"Ah! Now comes the most painful part of the story. I asked her if she were truly guilty, but she refused to answer. And I knew in my heart that she was innocent. I saw a look in her eyes which asked how I--her own son--could dare to doubt her innocence. But not a word did she say."
"And you--what did you say?"
"I told her--still in the character of a relative--that I did not believe she killed Jenner--for by that name I spoke of him--and I declared that I intended to devote my life to proving her innocence, and that I was about to re-open the case."
"What happened then?" asked Geoffrey, seeing, from the growing agitation of the young man, that he was coming to the crisis of his painful tale.
"She became angry, and was violently moved. After glancing at the door, she abandoned the attitude she had taken up, of treating me as a stranger, and forbade me to re-open the case; she commanded me to leave things as they were. I refused I swore that I would set her free. In a low voice she implored me to let the matter rest; again I refused, and in spite of all that she could say, I held to my purpose. By this time, as you will understand, we had abandoned our masks. At last she clapped her hands, and said that there was no help for it."
"No help for what?"
"I am about to tell you. She caught me by the hand, and bent forward to speak in a whisper; and these are her very words: 'Do nothing; I suffer for your sake.'"
"Great Heavens! Do you mean to say that she hinted that it was you who killed him?"

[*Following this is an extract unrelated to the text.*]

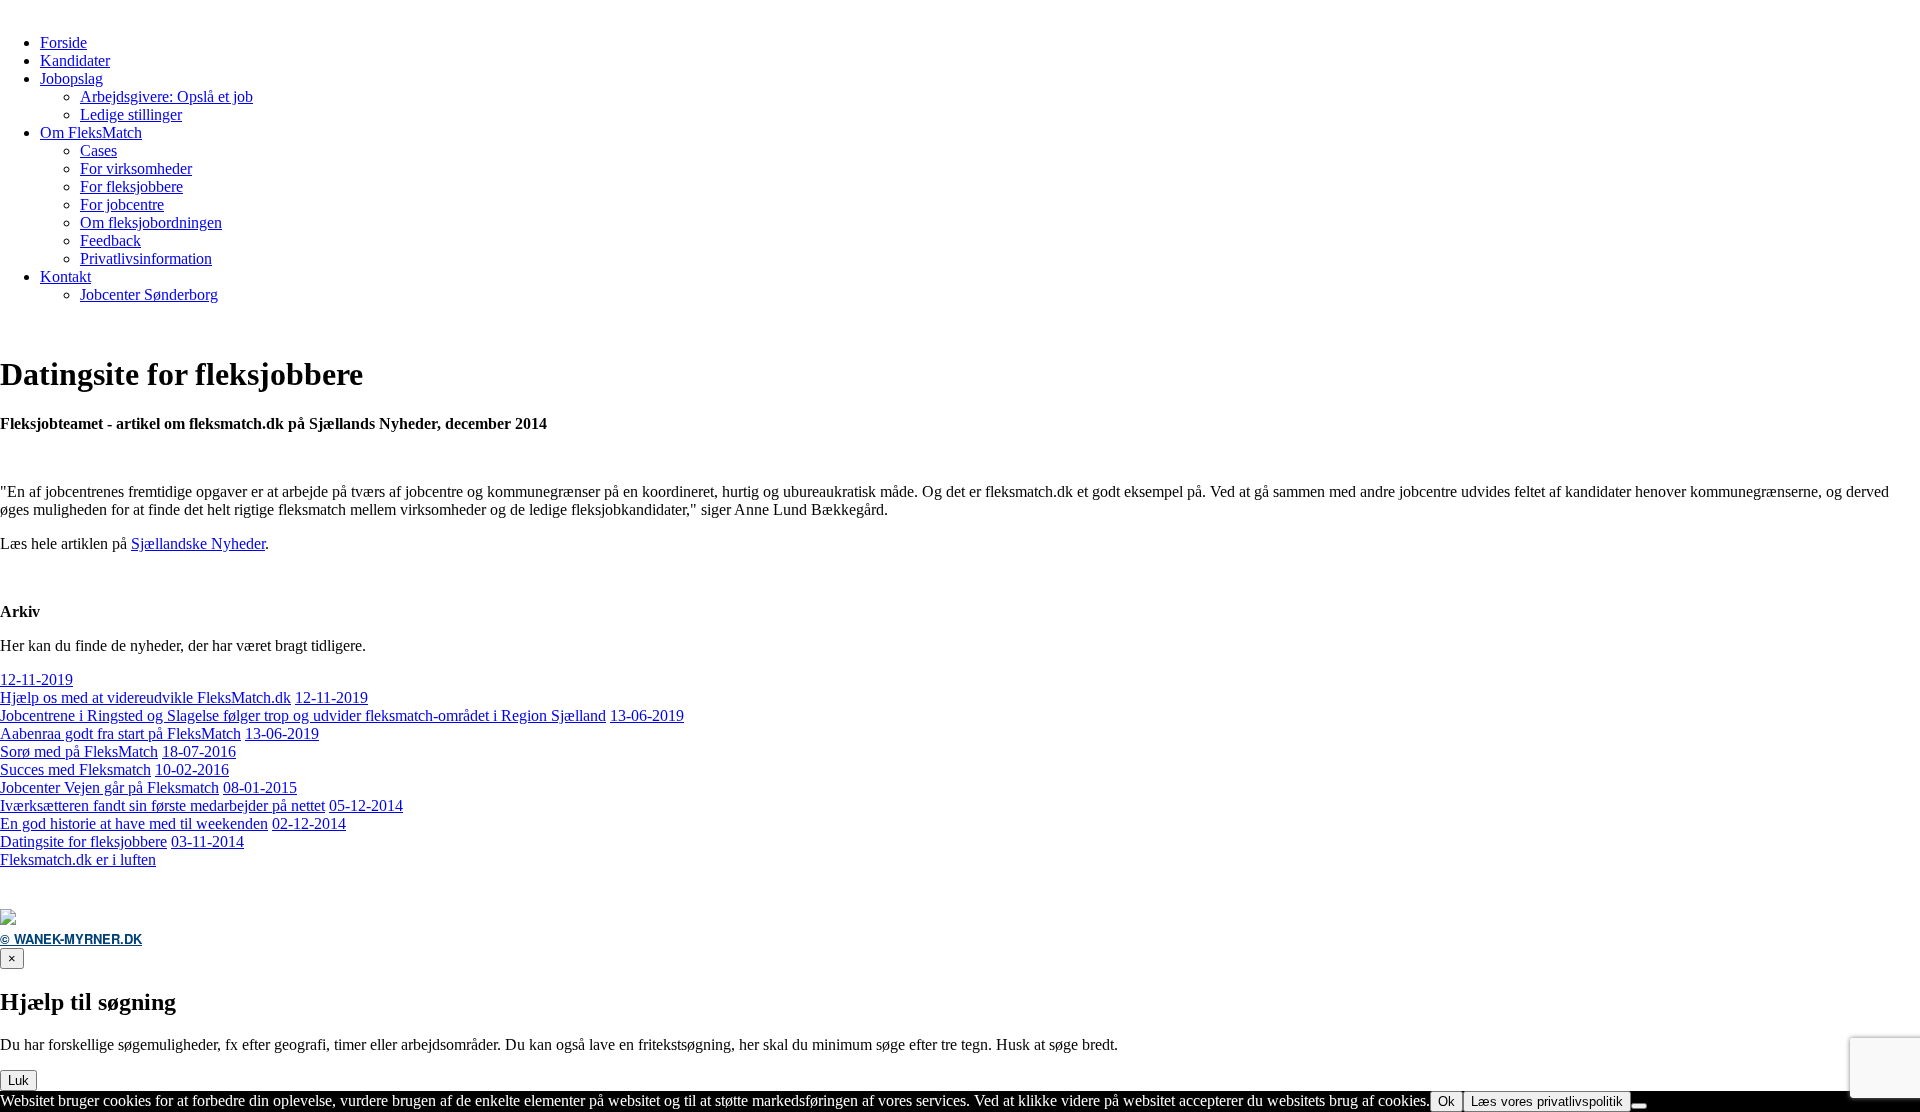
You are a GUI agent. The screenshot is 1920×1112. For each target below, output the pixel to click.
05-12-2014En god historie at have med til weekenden (201, 814)
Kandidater (75, 60)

"She did more than hint. She said that I did. She told me that on that night she had gone away to get some money for my father; that while she was in another part of the house she heard a cry, and came back to the room to find me there standing beside the dead body of my father--the knife still in my hand. She was certain that I had done it, for earlier in the evening I had rushed at him with the same knife. Seeing that my hatred for him was in part her work, she determined to save me, and rushed away into the night and the mist with me in her arms. She was taken, and accused of the crime; for my sake, she held her tongue and suffered. No one knows this--not even Mr. Cass, to whom she gave me that I might be brought up by a good man. All this she told me in a low, hurried voice. Then she bade me leave matters as they were, or her curse would be upon me! I promised to do nothing-she made me promise--then I left her. Since then--oh, what a life mine has been!" and he flung himself on the sofa to bury his face in the cushions.
Heron pitied him sincerely. "Are you sure that this is true?" he asked. "For it seems to me that if you had really been guilty of killing your father, you would have remembered something about it."